# Data to use
· · · ·

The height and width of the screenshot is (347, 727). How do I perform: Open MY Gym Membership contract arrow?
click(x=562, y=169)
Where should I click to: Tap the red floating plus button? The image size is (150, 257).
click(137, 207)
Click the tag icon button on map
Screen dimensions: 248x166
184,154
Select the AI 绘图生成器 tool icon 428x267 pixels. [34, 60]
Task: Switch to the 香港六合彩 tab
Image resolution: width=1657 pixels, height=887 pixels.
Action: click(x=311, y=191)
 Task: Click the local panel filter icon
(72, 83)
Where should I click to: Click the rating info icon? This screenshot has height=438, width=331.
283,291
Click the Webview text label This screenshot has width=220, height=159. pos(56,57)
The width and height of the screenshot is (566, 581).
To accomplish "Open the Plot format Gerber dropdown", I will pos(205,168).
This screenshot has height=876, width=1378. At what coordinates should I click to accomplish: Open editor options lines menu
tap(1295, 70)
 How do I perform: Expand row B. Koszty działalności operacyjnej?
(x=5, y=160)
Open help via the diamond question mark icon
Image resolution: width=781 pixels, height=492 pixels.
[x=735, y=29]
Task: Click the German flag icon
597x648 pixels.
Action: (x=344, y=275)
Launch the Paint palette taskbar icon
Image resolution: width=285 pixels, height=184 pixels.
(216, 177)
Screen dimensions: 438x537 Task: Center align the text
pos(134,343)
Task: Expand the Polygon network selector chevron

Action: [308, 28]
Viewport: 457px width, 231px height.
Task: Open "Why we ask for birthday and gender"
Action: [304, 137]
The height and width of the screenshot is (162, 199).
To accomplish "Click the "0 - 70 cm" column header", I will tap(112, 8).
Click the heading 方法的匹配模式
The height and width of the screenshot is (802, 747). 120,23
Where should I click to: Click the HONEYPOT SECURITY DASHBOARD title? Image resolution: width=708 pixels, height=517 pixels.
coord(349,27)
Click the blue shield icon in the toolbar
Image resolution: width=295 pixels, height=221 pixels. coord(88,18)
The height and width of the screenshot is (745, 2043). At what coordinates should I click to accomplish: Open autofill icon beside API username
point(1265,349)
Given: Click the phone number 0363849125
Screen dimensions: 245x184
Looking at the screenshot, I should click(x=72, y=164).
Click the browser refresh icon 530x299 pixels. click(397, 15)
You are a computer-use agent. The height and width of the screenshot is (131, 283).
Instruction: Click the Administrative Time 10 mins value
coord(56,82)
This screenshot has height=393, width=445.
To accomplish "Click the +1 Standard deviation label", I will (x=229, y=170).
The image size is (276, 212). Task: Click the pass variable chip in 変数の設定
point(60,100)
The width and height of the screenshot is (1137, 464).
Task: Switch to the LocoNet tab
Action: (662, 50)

· · · ·

# Written problem
Change every occurrence of "Where should I click to" in the items above to "Which spot should I click to" and reproduce all the items with nothing else altered.

# Written solution
The height and width of the screenshot is (347, 727). How do I perform: Open MY Gym Membership contract arrow?
click(x=562, y=169)
Which spot should I click to: Tap the red floating plus button? The image size is (150, 257).
click(137, 207)
Click the tag icon button on map
Screen dimensions: 248x166
184,154
Select the AI 绘图生成器 tool icon 428x267 pixels. [34, 60]
Task: Switch to the 香港六合彩 tab
Image resolution: width=1657 pixels, height=887 pixels.
Action: click(x=311, y=191)
 Task: Click the local panel filter icon
(72, 83)
Which spot should I click to: Click the rating info icon? This screenshot has height=438, width=331.
283,291
Click the Webview text label This screenshot has width=220, height=159. pos(56,57)
The width and height of the screenshot is (566, 581).
To accomplish "Open the Plot format Gerber dropdown", I will pos(205,168).
This screenshot has height=876, width=1378. At what coordinates should I click to accomplish: Open editor options lines menu
tap(1295, 70)
 How do I perform: Expand row B. Koszty działalności operacyjnej?
(x=5, y=160)
Open help via the diamond question mark icon
Image resolution: width=781 pixels, height=492 pixels.
[x=735, y=29]
Task: Click the German flag icon
597x648 pixels.
Action: (x=344, y=275)
Launch the Paint palette taskbar icon
Image resolution: width=285 pixels, height=184 pixels.
(216, 177)
Screen dimensions: 438x537 Task: Center align the text
pos(134,343)
Task: Expand the Polygon network selector chevron

Action: [308, 28]
Viewport: 457px width, 231px height.
Task: Open "Why we ask for birthday and gender"
Action: [304, 137]
The height and width of the screenshot is (162, 199).
To accomplish "Click the "0 - 70 cm" column header", I will tap(112, 8).
Click the heading 方法的匹配模式
The height and width of the screenshot is (802, 747). 120,23
Which spot should I click to: Click the HONEYPOT SECURITY DASHBOARD title? Image resolution: width=708 pixels, height=517 pixels.
coord(349,27)
Click the blue shield icon in the toolbar
Image resolution: width=295 pixels, height=221 pixels. coord(88,18)
The height and width of the screenshot is (745, 2043). At what coordinates should I click to accomplish: Open autofill icon beside API username
point(1265,349)
Given: Click the phone number 0363849125
Screen dimensions: 245x184
Looking at the screenshot, I should click(x=72, y=164).
Click the browser refresh icon 530x299 pixels. click(397, 15)
You are a computer-use agent. The height and width of the screenshot is (131, 283).
Instruction: Click the Administrative Time 10 mins value
coord(56,82)
This screenshot has height=393, width=445.
To accomplish "Click the +1 Standard deviation label", I will (x=229, y=170).
The image size is (276, 212). Task: Click the pass variable chip in 変数の設定
point(60,100)
The width and height of the screenshot is (1137, 464).
Task: Switch to the LocoNet tab
Action: (662, 50)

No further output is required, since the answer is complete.